Launched in New York this week (15 May), the MDG Health Alliance (MDGHA) aims to leverage established business networks in cooperation with governments, non-governmental organisations, academic and financial institutions to accelerate progress towards the health-related Millennium Development Goals (MDGs).

Each of alliance’s seven ‘pillars’ is led by experienced business leaders, and is dedicated to tackling a specific problem by 2015: halving the deaths of children under five, and of women during childbirth; reducing malaria deaths and mother-to-child HIV transmission to near-zero; saving one million lives from tuberculosis; recruiting and training one million new health workers; and providing universal access to reproductive health.

The MDGHA — which currently includes more than 40 different companies — will operate in an number of developing nations. But it will focus its resources on the Democratic Republic of Congo, Ethiopia, India, Nigeria and Uganda, countries with the highest rates of child and maternal mortality.

"I don’t think it is possible to tackle the big issues of global health without connecting businesses together," Jeffrey Walker, chair of the MDGHA’s Frontline Health Workers Pillar, told SciDev.Net.

He added that private businesses have extensive production, distribution and marketing networks at their disposal, which are particularly suited to getting health services and products to where they are most needed.

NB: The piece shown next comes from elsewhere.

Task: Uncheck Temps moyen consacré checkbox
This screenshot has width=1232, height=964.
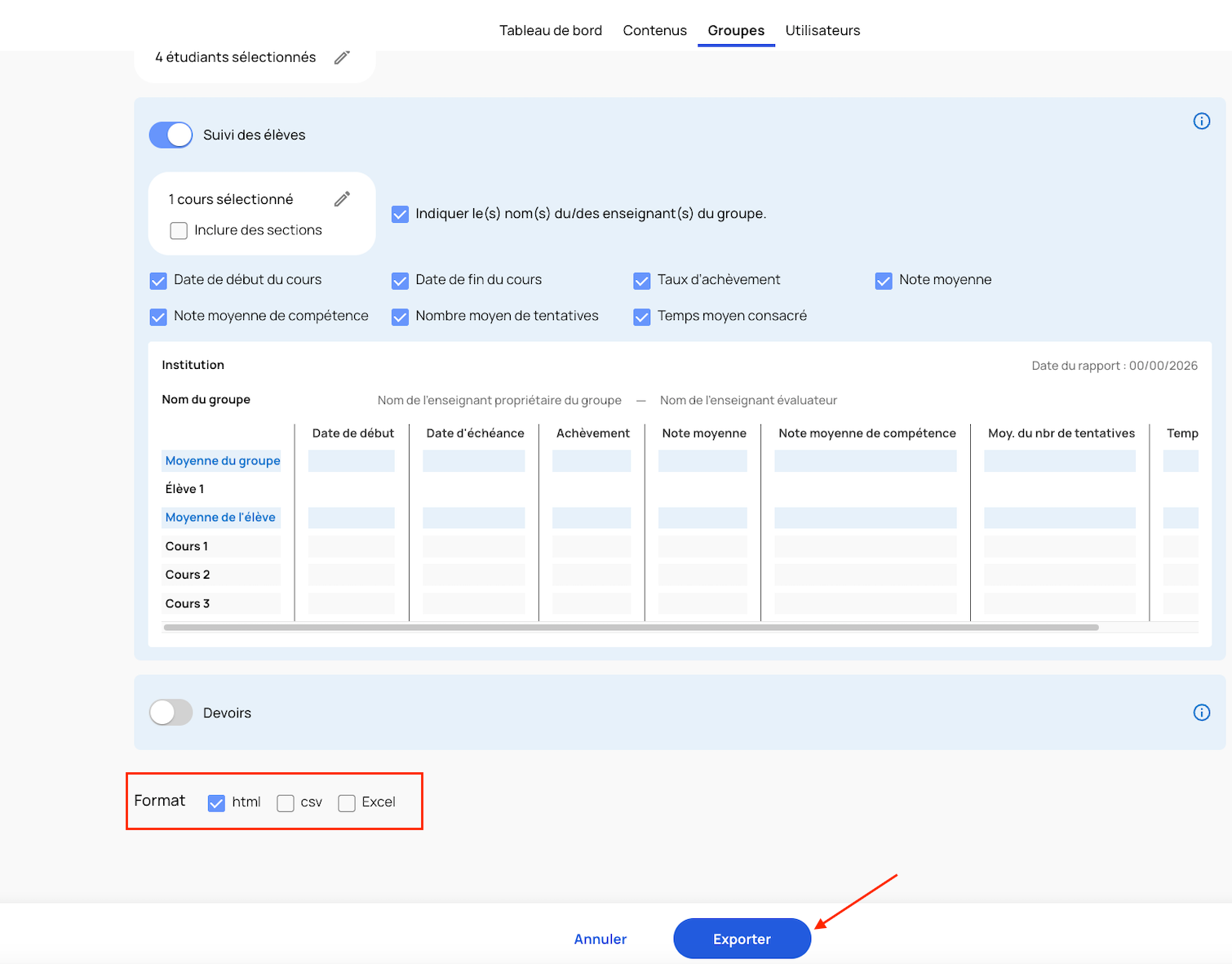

The alliance’s main focus will be turning research into life-saving products and providing health services. Capacity building, identified as a fundamental ingredient for success at Forum 2012 in South Africa, is also "a big part" of the alliance’s ethos, Walker said.

Business councils to be set up in India and several African countries will establish the networks necessary for developing local solutions to health issues.

As long as the MDGHA was genuinely committed to building the capacity of developing nations in solving health issues, the initiative was "a step in the right direction" said Carel Ijsselmuiden, executive director of the Council on Health Research for Development.

But he cautioned that the alliance’s targets were overly ambitious and, without proper evaluation tools to gauge success, were largely "meaningless". The three-year time-frame set out to achieve these goals was also far too short, he added.

"Before companies can set up shop in many developing countries, changes to business regulation need to occur — a process that doesn’t happen overnight," he told SciDev.Net.  

Ijsselmuiden also warned that an influx of the funding, people and training needed to achieve the MDGHA’s goals could detract and fragment the systems already emerging in developing nations. Only by integrating local resources, networks and knowledge could this risk be minimised, he said.

But Walker maintained the goals were realistic, pointing to the huge gains made fighting malaria in the last five years using similar partnerships. He added that the alliance would apply the same metrics used to measure MDGs to monitor its own progress.